Endovascular Repair of an Aberrant Left Subclavian Artery Arising From a Kommerell’s Diverticulum in a Right-side Aortic Arch: Report of Three Cases

Abstract

Introduction - Right-side aorta is a rare congenital malformation that is present in approximately 0.5% to 1% of the general population, and approximately half of these cases are associated with an aberrant left subclavian artery (LSA). An obviously aneurysmal change at the origin of the aberrant LSA, known as Kommerell’s diverticulum (KD), is often found when performing imaging for other reasons and usually remains asymptomatic. However, Kommerell’s diverticula may predispose toward aortic aneurysm, dissection or rupture. We reviewed the clinical results of 3 patients of an aberrant LSA arising from a KD in a right-side aortic arch, who underwent endovascular treatments.
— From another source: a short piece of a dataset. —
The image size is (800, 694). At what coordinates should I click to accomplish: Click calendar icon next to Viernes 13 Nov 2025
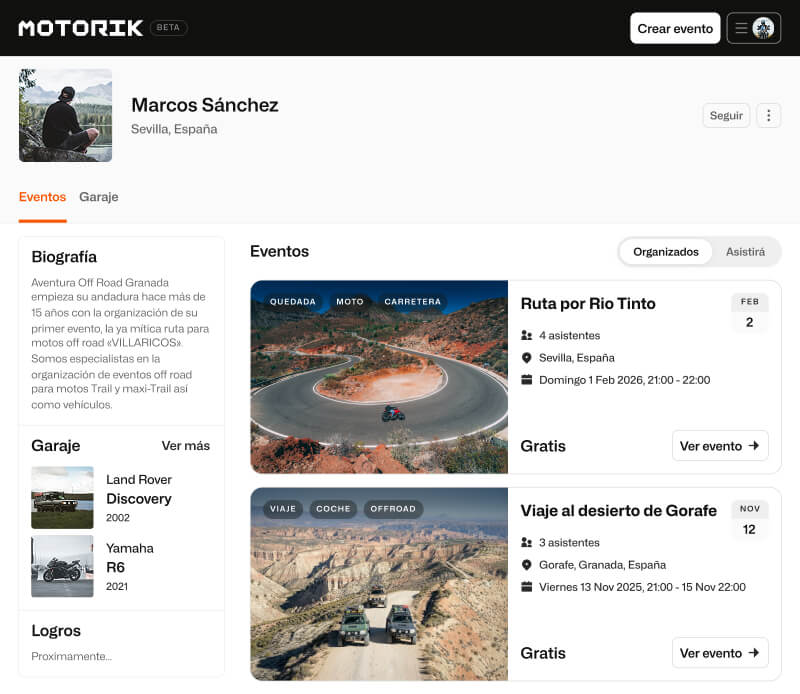(x=527, y=587)
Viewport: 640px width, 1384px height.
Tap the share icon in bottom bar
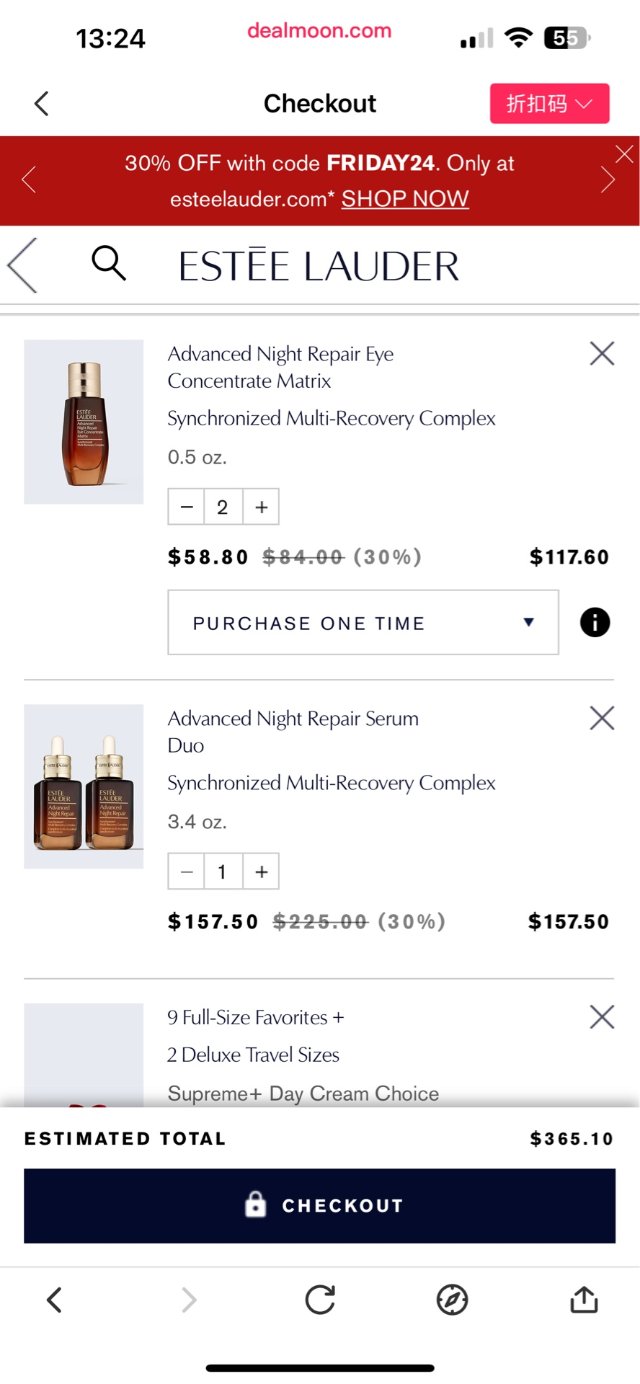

Methods - A total of 3 patients underwent endovascular treatments for an aberrant LSA arising from a KD in a right-side aortic arch. One patient was asymptomatic, one suffered from foreign body sensation, and the last patient was complicated with Debakey type III aortic dissection. Results - Three patients all underwent thoracic endovascular aortic repair (TEVAR). One patient received Amplatzer vascular plug embolization of the aberrant LSA and endovascular repair of the KD. Another patient who suffered from foreign body sensation underwent TEVAR, embolization of the aberrant LSA and KD, and preserving the right subclavian artery (RSA) with chimney technique. The last patient underwent TEVAR and preserving the LSA, RSA and right carotid artery with chimney technique. There was no neurological deterioration at the discharge in all three patients. Conclusion - Endovascular treatment yielded a relatively satisfactory outcome in patients with an aberrant LSA and KD.